12 June, 2025 - 0 Comments

In early June 1969, the Beatles scored what would be their last No. 1 song (which also happened to be one of their most controversial) before their split later that year. Interestingly, only two of the Fab Four are on the track, signaling the fractures that would dismantle the band as a whole months later.

Paul McCartney recalled John Lennon being in an “impatient” mood when the latter Beatle brought the song to his bandmate. “I was happy to help,” McCartney would later say. Based on the song’s chart performance, everyone else was happy to hear it. 

By the time (some of) the Beatles got into the studio at Abbey Road to start recording “The Ballad of John and Yoko,” they were already on the verge of splitting up for good.
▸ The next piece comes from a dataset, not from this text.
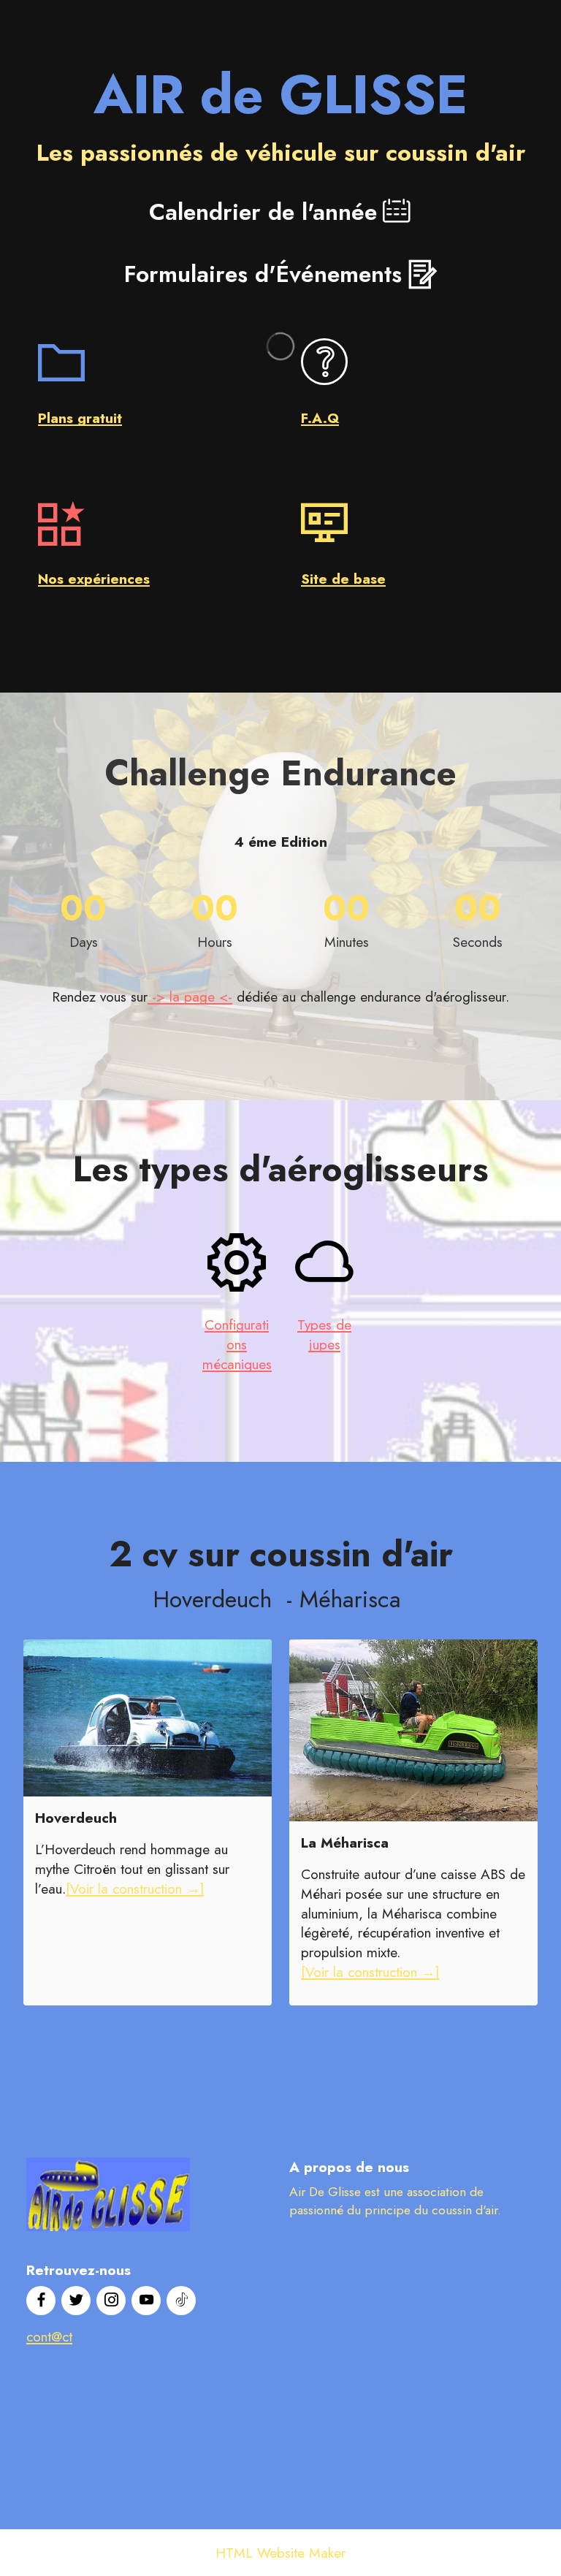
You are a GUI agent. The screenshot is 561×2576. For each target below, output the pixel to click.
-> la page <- (190, 996)
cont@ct (49, 2336)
As the title would suggest, John Lennon was well into his relationship with Yoko Ono, having recently married her two months prior to the recording session in March 1969. Paul McCartney, George Harrison, and Ringo Starr were also branching out individually. In fact, the bandmates’ separation was the impetus for only Lennon and McCartney recording the track in the first place.

“By the time we came to record Abbey Road and Let It Be, things were really disintegrating,” McCartney recalled in a 2004 interview with Uncut. “Especially between me and John. It was a very nervy time. The atmosphere was uncomfortably heavy when we got together. I just remember when John came round to my house, and he wanted me to help him finish up “The Ballad of John and Yoko.” He mainly had it all down. I didn’t do much on it. But he wanted me to help with the recording.”